• Assignment: Copy everything from the first row down to the row containing "(120, 1904).", swapping "screenshot" for "capture" and leaving all else unchanged.

• Data extracts:
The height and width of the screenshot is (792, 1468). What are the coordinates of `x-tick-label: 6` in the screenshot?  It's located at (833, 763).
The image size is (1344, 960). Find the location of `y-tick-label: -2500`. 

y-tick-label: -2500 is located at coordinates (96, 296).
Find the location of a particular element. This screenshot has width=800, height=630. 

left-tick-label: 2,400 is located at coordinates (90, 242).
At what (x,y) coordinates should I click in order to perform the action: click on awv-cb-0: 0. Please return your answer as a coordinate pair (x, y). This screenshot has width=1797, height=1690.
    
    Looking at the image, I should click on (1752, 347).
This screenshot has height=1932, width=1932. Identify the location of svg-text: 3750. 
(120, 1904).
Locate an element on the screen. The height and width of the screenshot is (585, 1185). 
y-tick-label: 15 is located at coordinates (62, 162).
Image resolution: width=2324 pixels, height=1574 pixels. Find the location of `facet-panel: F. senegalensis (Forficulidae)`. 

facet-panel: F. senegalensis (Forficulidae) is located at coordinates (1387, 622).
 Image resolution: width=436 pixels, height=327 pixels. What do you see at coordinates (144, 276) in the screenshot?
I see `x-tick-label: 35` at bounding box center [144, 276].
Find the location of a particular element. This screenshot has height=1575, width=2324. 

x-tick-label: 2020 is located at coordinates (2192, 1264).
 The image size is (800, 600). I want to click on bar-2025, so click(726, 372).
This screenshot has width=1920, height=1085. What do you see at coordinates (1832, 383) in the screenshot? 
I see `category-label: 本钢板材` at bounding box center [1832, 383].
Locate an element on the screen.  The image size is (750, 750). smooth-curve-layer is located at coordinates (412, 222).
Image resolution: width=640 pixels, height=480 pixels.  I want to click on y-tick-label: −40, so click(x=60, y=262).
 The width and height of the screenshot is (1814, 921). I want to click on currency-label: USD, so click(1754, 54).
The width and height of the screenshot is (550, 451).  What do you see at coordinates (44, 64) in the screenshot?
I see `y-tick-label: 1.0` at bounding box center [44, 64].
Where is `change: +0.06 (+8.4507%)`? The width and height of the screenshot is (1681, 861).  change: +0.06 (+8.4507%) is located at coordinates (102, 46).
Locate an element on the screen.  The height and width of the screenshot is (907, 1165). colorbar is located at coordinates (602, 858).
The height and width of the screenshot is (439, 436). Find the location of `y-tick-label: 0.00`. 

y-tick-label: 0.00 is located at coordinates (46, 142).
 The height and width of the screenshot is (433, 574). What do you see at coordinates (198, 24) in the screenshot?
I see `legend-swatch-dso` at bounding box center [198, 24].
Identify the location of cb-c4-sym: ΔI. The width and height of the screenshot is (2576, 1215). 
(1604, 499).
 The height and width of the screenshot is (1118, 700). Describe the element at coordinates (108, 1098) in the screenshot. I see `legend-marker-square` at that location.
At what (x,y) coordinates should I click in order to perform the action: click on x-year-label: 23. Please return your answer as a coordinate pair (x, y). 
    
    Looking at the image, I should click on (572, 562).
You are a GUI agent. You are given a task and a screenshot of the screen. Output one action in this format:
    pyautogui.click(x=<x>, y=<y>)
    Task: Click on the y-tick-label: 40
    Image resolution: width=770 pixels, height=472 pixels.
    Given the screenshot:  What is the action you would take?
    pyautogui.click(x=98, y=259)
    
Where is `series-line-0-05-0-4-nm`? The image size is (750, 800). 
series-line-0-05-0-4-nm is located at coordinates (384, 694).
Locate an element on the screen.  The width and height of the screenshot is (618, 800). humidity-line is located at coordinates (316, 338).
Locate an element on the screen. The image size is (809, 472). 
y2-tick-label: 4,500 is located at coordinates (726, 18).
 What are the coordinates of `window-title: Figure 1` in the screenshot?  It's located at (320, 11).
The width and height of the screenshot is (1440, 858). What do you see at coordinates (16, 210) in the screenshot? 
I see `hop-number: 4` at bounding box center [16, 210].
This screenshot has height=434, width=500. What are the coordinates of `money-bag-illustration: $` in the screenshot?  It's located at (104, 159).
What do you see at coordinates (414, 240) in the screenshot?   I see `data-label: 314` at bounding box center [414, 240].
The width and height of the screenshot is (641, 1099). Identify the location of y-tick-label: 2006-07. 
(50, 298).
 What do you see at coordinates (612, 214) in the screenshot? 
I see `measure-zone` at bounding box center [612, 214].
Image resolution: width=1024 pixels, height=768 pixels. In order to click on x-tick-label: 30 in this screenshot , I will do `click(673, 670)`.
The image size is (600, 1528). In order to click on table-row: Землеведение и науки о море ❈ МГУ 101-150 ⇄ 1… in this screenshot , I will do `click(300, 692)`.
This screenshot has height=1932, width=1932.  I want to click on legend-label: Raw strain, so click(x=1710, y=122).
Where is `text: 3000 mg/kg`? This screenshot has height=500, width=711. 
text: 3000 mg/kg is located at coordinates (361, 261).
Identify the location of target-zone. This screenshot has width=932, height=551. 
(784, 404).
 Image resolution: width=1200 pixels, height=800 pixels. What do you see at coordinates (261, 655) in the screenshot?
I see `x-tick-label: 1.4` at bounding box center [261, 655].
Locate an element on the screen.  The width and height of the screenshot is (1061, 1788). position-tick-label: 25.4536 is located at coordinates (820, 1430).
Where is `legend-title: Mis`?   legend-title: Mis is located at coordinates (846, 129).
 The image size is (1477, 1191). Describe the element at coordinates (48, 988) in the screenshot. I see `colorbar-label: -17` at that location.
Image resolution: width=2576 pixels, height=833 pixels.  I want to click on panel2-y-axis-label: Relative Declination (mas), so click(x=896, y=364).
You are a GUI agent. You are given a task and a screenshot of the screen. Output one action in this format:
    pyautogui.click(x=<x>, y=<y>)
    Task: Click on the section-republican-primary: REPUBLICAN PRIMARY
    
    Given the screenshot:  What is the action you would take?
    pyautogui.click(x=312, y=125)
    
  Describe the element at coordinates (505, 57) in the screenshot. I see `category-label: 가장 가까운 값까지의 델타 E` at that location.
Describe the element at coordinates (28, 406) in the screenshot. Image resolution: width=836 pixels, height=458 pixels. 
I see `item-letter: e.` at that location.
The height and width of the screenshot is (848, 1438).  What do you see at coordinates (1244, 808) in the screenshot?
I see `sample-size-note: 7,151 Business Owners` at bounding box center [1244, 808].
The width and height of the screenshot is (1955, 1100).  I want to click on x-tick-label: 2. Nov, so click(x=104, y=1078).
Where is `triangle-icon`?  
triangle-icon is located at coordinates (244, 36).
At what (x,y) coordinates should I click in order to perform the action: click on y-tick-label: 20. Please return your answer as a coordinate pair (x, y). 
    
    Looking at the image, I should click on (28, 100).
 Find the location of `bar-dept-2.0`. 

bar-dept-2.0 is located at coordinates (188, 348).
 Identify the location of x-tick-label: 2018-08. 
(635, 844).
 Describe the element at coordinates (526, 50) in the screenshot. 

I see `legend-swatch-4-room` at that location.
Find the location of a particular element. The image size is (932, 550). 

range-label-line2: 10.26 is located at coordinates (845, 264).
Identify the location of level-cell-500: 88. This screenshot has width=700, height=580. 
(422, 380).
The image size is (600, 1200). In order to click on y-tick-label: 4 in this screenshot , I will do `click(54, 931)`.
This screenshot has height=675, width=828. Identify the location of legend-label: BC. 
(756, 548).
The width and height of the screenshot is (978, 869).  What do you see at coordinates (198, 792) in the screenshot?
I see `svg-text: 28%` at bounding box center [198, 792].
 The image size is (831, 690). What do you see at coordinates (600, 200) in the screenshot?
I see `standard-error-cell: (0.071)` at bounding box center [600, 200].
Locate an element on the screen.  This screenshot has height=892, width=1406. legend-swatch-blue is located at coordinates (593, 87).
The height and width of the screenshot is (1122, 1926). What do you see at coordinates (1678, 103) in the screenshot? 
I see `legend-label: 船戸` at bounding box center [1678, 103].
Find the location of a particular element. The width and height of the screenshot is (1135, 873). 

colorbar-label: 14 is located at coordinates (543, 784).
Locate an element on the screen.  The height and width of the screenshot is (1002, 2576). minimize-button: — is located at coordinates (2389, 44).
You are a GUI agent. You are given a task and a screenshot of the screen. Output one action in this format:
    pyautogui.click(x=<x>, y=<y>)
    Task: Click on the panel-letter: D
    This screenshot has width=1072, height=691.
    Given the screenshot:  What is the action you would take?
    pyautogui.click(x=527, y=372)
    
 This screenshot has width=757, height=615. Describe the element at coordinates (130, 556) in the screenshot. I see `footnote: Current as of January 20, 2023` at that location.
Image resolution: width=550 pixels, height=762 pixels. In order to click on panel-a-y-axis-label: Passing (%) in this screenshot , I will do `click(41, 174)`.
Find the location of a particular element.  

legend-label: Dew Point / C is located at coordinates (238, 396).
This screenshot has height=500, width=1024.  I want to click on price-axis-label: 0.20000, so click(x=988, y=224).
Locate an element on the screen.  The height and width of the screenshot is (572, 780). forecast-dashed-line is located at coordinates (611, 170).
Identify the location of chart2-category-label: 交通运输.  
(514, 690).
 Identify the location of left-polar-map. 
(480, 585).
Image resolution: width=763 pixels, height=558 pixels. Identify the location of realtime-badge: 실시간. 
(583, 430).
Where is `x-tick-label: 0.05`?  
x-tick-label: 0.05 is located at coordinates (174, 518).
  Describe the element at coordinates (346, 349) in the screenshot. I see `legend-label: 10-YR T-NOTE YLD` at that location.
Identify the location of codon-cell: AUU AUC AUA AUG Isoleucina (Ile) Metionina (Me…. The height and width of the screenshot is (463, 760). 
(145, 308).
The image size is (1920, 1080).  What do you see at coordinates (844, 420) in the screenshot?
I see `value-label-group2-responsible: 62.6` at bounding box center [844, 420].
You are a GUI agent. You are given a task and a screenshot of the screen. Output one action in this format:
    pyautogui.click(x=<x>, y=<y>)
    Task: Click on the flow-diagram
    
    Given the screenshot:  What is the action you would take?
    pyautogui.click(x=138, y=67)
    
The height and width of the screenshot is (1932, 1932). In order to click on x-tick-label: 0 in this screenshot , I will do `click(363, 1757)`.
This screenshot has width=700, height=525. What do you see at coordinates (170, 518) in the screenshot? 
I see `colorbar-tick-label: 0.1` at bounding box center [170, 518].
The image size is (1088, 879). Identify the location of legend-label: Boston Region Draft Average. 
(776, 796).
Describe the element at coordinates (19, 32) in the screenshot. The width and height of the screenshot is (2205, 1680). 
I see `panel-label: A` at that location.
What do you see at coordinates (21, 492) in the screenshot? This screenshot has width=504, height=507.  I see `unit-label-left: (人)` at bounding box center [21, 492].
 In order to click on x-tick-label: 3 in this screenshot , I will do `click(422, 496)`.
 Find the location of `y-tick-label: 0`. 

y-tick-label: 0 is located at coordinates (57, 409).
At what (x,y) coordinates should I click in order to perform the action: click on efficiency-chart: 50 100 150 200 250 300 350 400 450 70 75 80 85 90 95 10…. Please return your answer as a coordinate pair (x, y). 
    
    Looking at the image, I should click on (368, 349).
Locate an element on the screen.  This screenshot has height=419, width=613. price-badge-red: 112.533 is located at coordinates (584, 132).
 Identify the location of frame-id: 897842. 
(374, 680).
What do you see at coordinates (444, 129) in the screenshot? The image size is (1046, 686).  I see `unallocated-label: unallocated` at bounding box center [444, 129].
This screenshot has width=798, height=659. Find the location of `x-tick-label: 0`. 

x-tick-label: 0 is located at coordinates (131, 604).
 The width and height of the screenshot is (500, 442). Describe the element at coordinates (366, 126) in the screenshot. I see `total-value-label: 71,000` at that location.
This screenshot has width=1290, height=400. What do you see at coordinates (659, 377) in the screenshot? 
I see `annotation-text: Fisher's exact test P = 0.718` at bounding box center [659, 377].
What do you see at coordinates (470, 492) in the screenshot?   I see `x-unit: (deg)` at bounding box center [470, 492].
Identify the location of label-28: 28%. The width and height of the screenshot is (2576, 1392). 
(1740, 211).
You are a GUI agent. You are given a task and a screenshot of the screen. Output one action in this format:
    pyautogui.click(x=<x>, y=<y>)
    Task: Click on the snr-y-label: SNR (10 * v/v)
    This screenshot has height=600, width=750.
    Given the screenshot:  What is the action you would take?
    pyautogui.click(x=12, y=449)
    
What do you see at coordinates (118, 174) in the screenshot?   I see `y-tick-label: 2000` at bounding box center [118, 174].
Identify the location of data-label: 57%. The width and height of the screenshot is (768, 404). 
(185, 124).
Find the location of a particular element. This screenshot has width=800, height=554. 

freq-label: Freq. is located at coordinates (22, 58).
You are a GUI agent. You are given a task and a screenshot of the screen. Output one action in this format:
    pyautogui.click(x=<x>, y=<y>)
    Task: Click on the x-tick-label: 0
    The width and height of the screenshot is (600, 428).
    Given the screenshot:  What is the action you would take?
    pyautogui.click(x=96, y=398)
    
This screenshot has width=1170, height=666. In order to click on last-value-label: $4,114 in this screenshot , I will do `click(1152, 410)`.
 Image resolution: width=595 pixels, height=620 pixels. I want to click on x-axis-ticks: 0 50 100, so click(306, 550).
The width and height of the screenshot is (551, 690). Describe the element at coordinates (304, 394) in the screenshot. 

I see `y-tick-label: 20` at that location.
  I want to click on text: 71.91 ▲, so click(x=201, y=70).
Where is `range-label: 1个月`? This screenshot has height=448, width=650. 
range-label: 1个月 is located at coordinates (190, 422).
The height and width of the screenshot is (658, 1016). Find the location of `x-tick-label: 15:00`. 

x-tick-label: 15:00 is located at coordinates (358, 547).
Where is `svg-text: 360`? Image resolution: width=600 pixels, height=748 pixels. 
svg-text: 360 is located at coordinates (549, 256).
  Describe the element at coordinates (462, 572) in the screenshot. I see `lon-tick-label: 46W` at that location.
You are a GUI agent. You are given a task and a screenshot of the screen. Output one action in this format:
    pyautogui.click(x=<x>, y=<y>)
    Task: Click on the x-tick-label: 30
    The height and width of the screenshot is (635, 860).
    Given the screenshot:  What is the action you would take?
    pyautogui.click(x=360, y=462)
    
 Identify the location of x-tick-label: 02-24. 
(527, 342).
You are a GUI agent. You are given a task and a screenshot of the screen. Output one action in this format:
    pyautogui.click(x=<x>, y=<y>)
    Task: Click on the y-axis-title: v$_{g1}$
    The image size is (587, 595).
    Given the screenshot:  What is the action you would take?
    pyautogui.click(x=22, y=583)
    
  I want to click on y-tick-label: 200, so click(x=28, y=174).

• Exercise response:
The height and width of the capture is (792, 1468). What are the coordinates of `x-tick-label: 6` in the capture?  It's located at (833, 763).
The image size is (1344, 960). Find the location of `y-tick-label: -2500`. 

y-tick-label: -2500 is located at coordinates (96, 296).
Find the location of a particular element. This capture has width=800, height=630. 

left-tick-label: 2,400 is located at coordinates (90, 242).
At what (x,y) coordinates should I click in order to perform the action: click on awv-cb-0: 0. Please return your answer as a coordinate pair (x, y). This capture has width=1797, height=1690.
    
    Looking at the image, I should click on (1752, 347).
This capture has height=1932, width=1932. Identify the location of svg-text: 3750. 
(120, 1904).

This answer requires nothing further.